THE GOLDEN TORC
Book 2 of The Saga of Pliocene
Houghton Mifflin, 1982
Reviewed by Joy Calderwood
THE GOLDEN TORC begins while the events of Book One of this series, THE MANY-COLORED LAND, are still playing out somewhere to the north. Here, the other members of the time-traveling group designated as Group Green are being warmly welcomed in Muriah, the capitol city of the tall, beautiful aliens known as Tanu. The Tanu society has need of humans, and humans with valued talents are taken to the capitol to be integrated if possible into Tanu society.
Elizabeth Orme is the only person among the entire human and Tanu population of the Pliocene era whose mind powers are operational without the help of a torc, a mechanical mind-amplifier worn around the neck. Silver torcs have built-in control circuits, so silver torc wearers can be commanded by anyone wearing a gold torc. Gold torcs are worn by Tanu, or sometimes granted to humans who have proven their loyalty. This form of mechanical psychic crutch is self-limiting, at a mental level far below that of the lonely, despairing Elizabeth.
It has been foreseen that the Tanu will someday evolve to be free of the need for torcs. Scheming minds see Elizabeth as the key to speeding up this evolution, whether she takes part in the breeding program willingly, or not. Elizabeth is outraged at the idea of being bred to King Thagdal like a mare. Her mentor, Brede (not a pun), foresees that Elizabeth is the person crucial to fulfilling the future of the Tanu and their brothers/enemies the Firvulag. Yet Brede is willing to let Elizabeth make her own choices, and to help protect her from the 242 children of Thagdal’s queen. (Did I mention the Tanu live for thousands of years? Plenty of time to have that many children.) The queen’s children see Elizabeth as a threat to their dynasty.

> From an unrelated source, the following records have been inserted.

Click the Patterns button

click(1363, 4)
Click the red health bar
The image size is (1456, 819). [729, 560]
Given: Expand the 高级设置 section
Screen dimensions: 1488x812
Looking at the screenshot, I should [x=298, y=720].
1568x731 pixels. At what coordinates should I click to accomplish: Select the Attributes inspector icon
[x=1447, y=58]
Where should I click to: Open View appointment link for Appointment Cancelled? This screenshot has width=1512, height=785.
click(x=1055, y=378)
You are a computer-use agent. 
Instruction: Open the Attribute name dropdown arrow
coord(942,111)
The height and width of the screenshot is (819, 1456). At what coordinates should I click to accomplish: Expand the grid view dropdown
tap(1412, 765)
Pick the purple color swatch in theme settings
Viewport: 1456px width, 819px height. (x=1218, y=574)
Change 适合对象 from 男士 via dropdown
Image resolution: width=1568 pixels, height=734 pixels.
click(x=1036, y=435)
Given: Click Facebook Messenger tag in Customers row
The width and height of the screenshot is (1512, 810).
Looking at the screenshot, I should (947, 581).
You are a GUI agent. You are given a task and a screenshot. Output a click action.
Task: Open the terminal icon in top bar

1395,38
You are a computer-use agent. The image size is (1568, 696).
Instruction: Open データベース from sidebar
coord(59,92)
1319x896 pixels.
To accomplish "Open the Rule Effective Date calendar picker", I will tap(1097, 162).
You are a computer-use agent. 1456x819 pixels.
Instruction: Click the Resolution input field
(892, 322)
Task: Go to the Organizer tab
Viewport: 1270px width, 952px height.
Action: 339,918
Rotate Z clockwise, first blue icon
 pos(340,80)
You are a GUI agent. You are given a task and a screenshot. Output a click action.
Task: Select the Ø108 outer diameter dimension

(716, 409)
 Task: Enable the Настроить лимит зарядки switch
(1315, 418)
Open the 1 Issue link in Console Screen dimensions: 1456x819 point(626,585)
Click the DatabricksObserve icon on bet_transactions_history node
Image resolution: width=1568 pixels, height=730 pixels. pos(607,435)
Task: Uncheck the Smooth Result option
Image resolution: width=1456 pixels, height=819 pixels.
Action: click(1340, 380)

Aiken Drum is another highly talented person from Group Green. Unlike Elizabeth, the clever, mischief-making little clown in his suit of cloth-of-gold takes to Tanu society like a fish to water. Flickering here, there, and everywhere, he wins laughter, admiration, and finally acclaim as his psychic powers develop. Sponsored by the Tanu Kingmaker, Aiken Drum is suddenly a threat to Nodonn Battlemaster, most formidable of the sons of the queen. The Kingmaker’s only question is, does Aiken have a heart?
Bryan Grenfell, a cultural anthropologist, goes willingly to the capitol because he is seeking Mercy, a mysterious misfit who captured his love in the Galactic Milieu. He finds her ecstatically at home with the Tanu. All her fantasies are fulfilled, including winning the love of Nodonn Battlemaster, who appears as the god Apollo. The enchanting succubus Mercy, who drains the life from every man she fastens on, is another of Julian May’s wonderful villains. Her fascination and her hunger are both recognizable as those of any young human woman – it is Mercy’s power that has allowed her to indulge those qualities to dangerous levels. Her ability to create beauty and treats for the crowds with the power of her mind disguises a young woman who will stop at nothing to have what she wants.
For millennia the Tanu and Firvulag have gathered yearly, to fight the ritualized battles for which they were outlawed in their own galaxy. Even though humans have helped the Tanu dominate the Grand Combat for decades, Nodonn opposes the inclusion of humans in Tanu society. His father, King Thagdal, is trying to make Nodonn see that the Tanu have benefited greatly from human innovations, so he requires Bryan, the anthropologist, to do an unbiased study of the effects of humans on the Tanu. Bryan, oblivious to everything but Mercy, doesn’t notice the dangerous implications of his study.
As Tanu, Firvulag, and humans gather for the Great Combat, the deadly Felice is rescued from a Tanu prison. Her powers, which were so important to the free humans’ attack on Finiah in THE MANY-COLORED LAND, have grown even greater as a result of torture. We find that everything has been pointing to this: Felice versus Tanu equals cataclysm.
THE GOLDEN TORC, even more compellingly than the book that begins the series, develops the characters, the culture, the private maneuverings and grand gestures. Above all, the lights, emphasized everywhere in the Mediterranean setting, create a radiant spectacle. Irresistibly human, irresistibly visual, irresistibly suspenseful, THE GOLDEN TORC will leave you charged for the sequel, THE NONBORN KING, which is then followed by THE ADVERSARY.
THE GOLDEN TORC is out of print at the moment, though I just now found two dozen copies available on Amazon.com alone. These books are classics, deserving to be kept constantly in print. Don’t wait for a reissue. Give yourself the treat of tracking down all four books of the series from a secondhand source, and allowing the Many-Colored Land to take over your own world.